Birmingham pub set to be bulldozed for £8m care facility

How the new MACC care facility will look

Amended plans have been submitted to demolish a vacant Birmingham pub and replace it with an £8m residential care facility.

Edgbaston-based MACC Care has submitted fresh plans to Birmingham City Council to develop a part three-storey and part four-storey 82-bed care home on the site of the Hare and Hounds public house in Marsh Hill, Erdington. The completed scheme could provide 70 jobs for the area.

The amended designs show the Marsh Hill access being removed as the care home building would be moved forward to front the street. The new access point would be from the Ivyfield Road frontage and provide a single in/out junction.

The proposal is for a care home that provides nursing and residential care to include care for dementia sufferers. In addition to the residential facilities, the new scheme would include a gym, library, café, chapel/ prayer area.

It is also envisaged that the care home would be a community facility, with it being used by members of the public over the age of 65 to meet and socialise.

The site is currently vacant with the public house having ceased operation earlier this year.

MACC, which operates four care homes in Birmingham – two in Erdington, one in Handsworth and one in Northfield that is under construction, has said the proposed care home would provide 24-hour care for residents, and would be registered with the Care Quality Commission (CQC).
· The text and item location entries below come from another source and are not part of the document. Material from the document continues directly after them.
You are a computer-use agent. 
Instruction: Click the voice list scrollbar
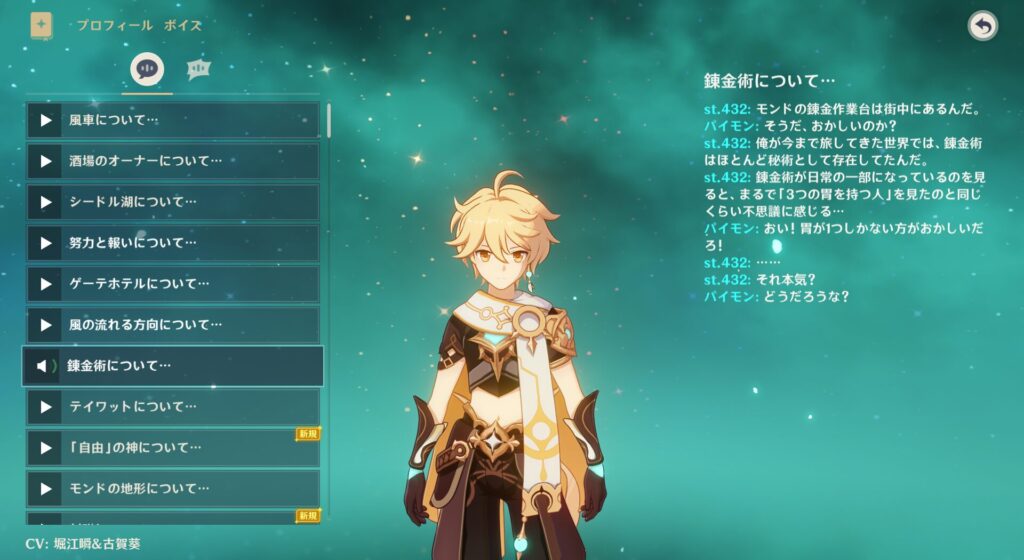(x=328, y=118)
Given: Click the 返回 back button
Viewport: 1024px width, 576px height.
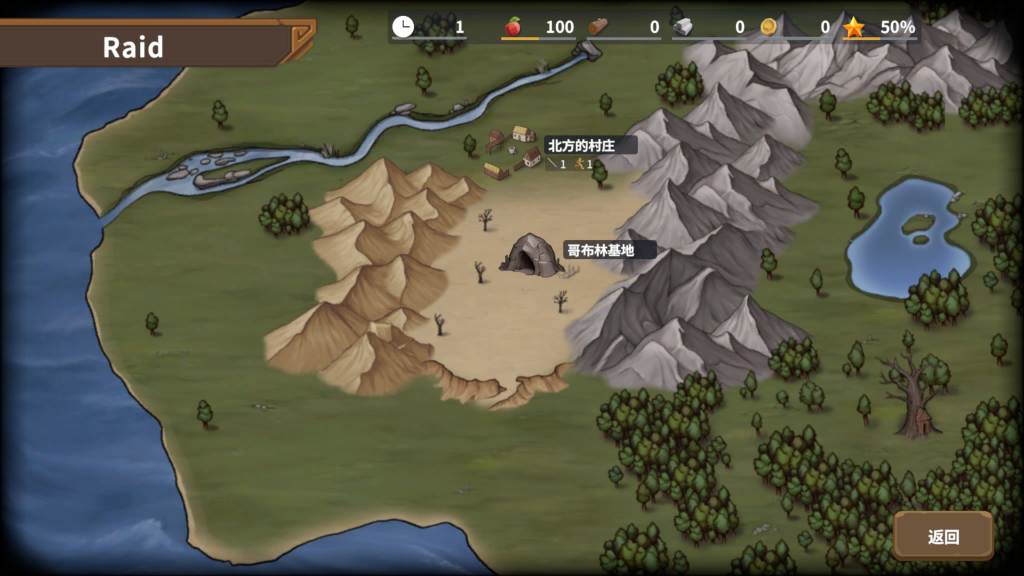Looking at the screenshot, I should (943, 537).
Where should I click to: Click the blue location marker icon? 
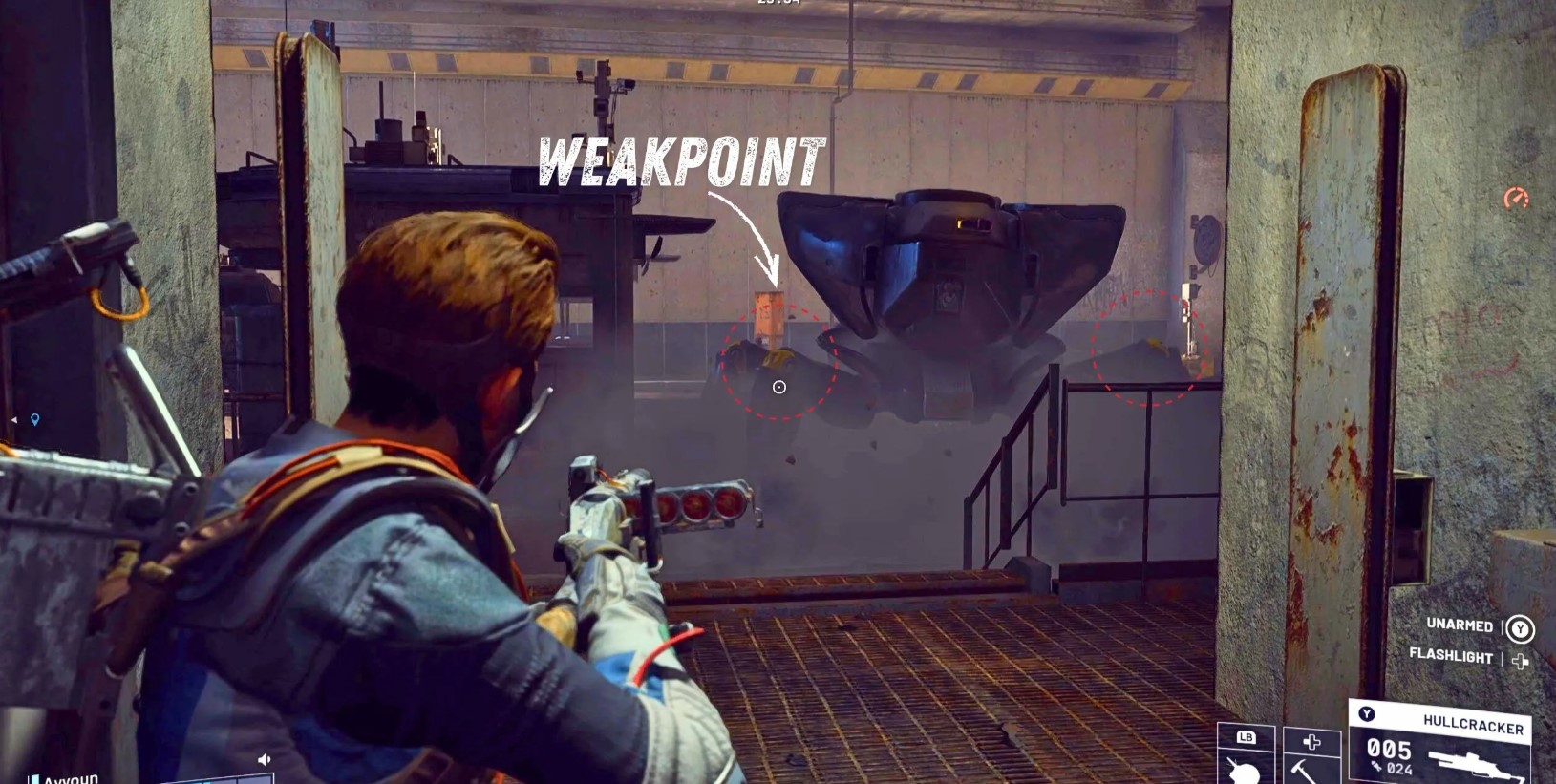click(x=35, y=419)
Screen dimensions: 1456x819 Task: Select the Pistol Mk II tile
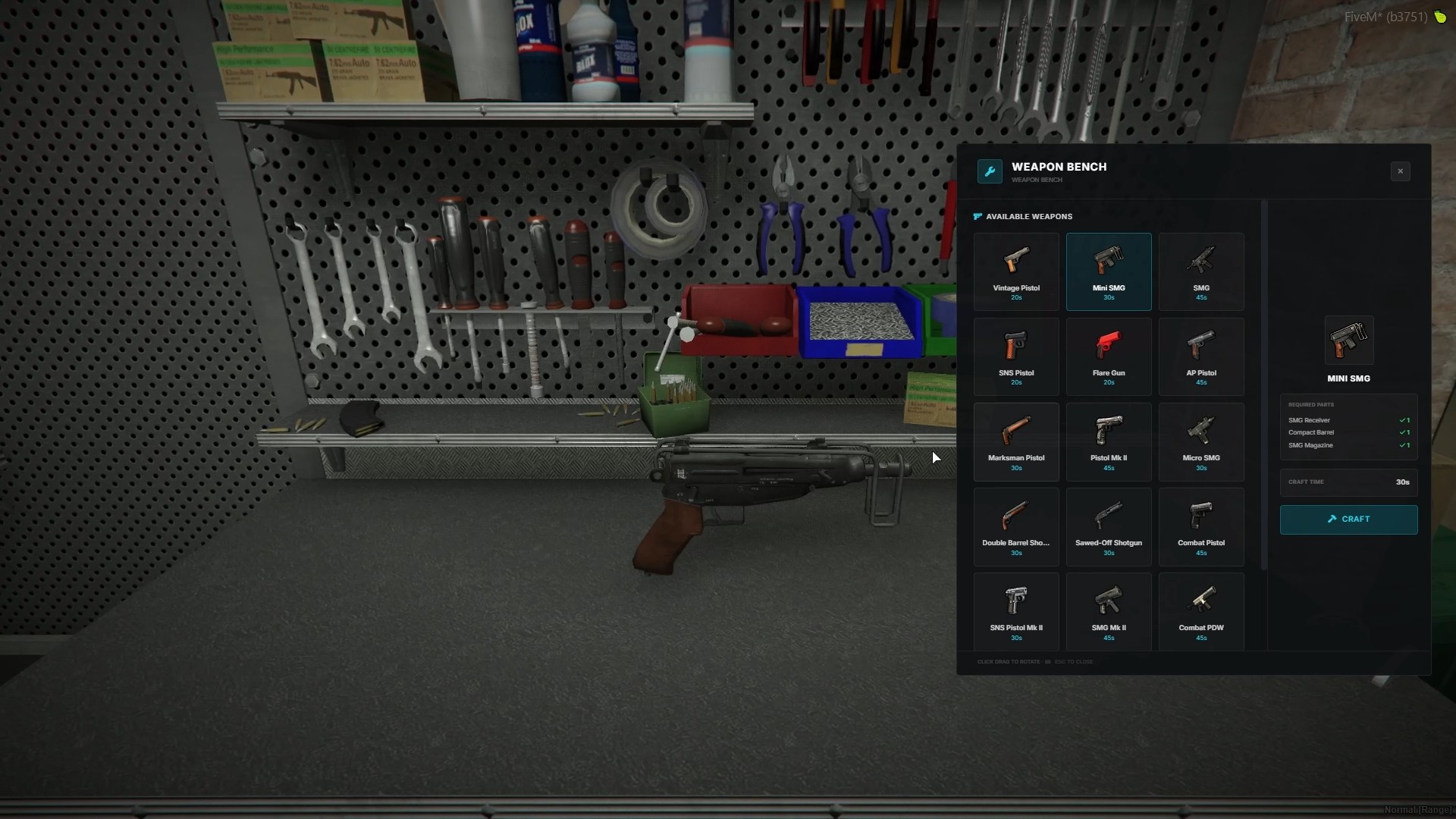(1109, 441)
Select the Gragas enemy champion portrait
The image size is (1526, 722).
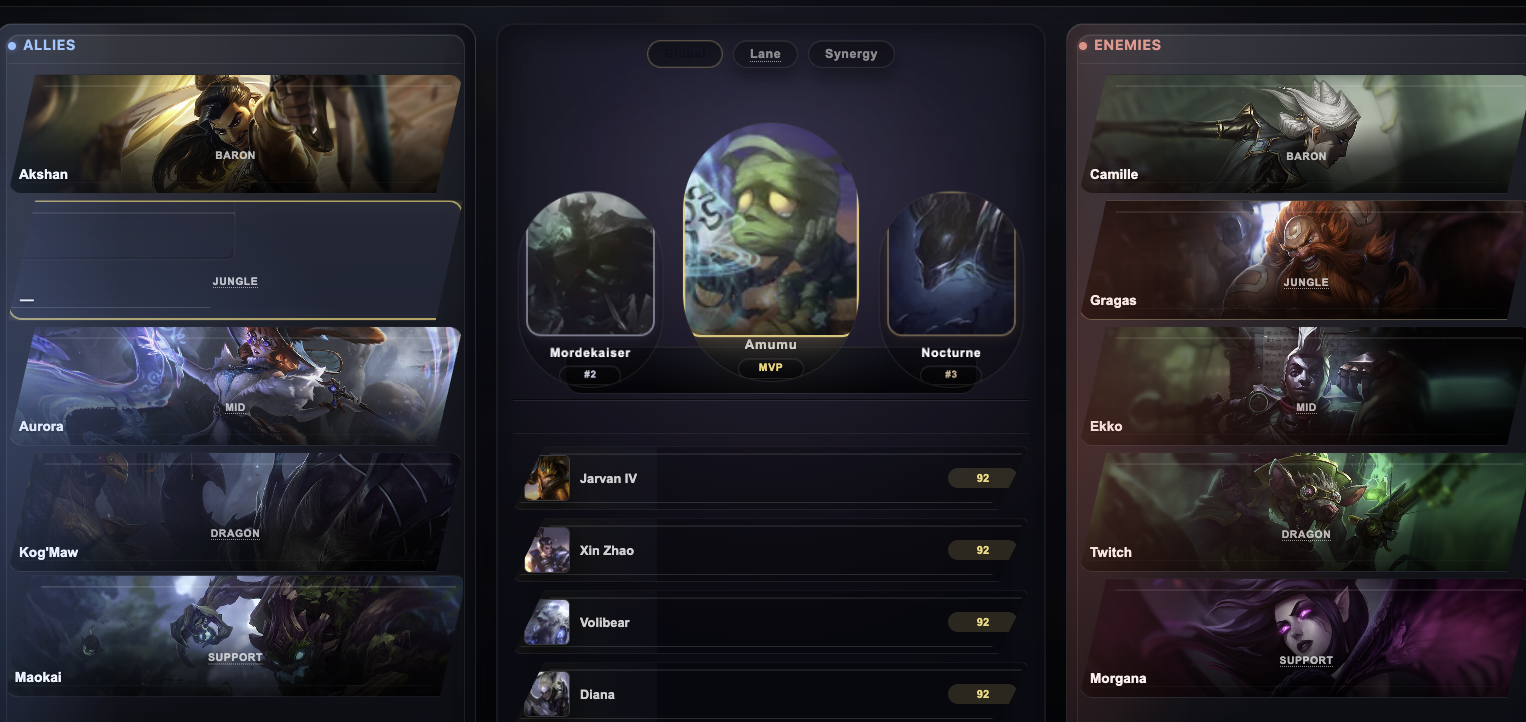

A public consultation following the submission of original plans showed many members of the public were favour of the site being retained for use as a pub.

However, supporting documents provided by Lambert Smith Hampton on behalf of the applicant showed such an option was no longer viable. The documents said that pubco Greene King had marketed the site after sales fell and profits declined due to increasing staffing costs and low customer numbers.

Following the marketing of the site in July 2016, there was little interest in taking on the pub as a going concern. The following month, the property was marketed online and 46 enquiries were received – five offered alternative uses but none were for the site’s continued use as a pub.

MACC eventually purchased the site in April this year in advance of the care home scheme.

A report to Thursday’s Birmingham planning committee states that while the loss of the pub was “regrettable” there were no grounds to oppose the care home scheme.

It said there were adequate alternative licensed premises within reasonable walking distance of the application site to meet the every day needs of the community.

“The development of the site would properly address the fundamental strands of the NPPF (National Planning Policy Framework), namely meeting social, economic and environmental objectives,” states the report.

“The proposal constitutes sustainable development for which planning permission should be granted.”